**Supplied entries**
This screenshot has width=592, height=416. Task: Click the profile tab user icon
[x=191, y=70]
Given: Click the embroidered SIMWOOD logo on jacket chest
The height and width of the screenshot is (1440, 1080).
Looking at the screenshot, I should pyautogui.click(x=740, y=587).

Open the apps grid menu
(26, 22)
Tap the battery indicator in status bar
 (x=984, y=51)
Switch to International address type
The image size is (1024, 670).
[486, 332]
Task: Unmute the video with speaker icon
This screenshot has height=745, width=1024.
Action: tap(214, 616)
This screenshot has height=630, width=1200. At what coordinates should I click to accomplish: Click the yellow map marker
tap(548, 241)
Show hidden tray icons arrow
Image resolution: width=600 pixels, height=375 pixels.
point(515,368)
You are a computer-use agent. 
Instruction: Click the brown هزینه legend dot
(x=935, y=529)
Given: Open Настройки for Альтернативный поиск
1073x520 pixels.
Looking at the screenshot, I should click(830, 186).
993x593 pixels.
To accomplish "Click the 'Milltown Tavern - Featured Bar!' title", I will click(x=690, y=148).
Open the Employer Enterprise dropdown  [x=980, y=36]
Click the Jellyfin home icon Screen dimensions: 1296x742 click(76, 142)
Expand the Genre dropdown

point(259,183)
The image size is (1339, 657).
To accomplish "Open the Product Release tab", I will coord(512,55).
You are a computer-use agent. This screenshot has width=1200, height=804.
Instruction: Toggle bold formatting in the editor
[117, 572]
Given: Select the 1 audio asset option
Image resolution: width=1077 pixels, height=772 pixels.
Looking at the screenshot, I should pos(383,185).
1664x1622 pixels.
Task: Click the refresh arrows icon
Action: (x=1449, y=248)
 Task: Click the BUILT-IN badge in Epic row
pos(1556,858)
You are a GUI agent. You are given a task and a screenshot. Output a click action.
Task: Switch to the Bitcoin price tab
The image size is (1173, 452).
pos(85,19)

**What is needed**
Report how many lines of the listing hold the string "computer", giving only the number.

**Output of the exercise**
2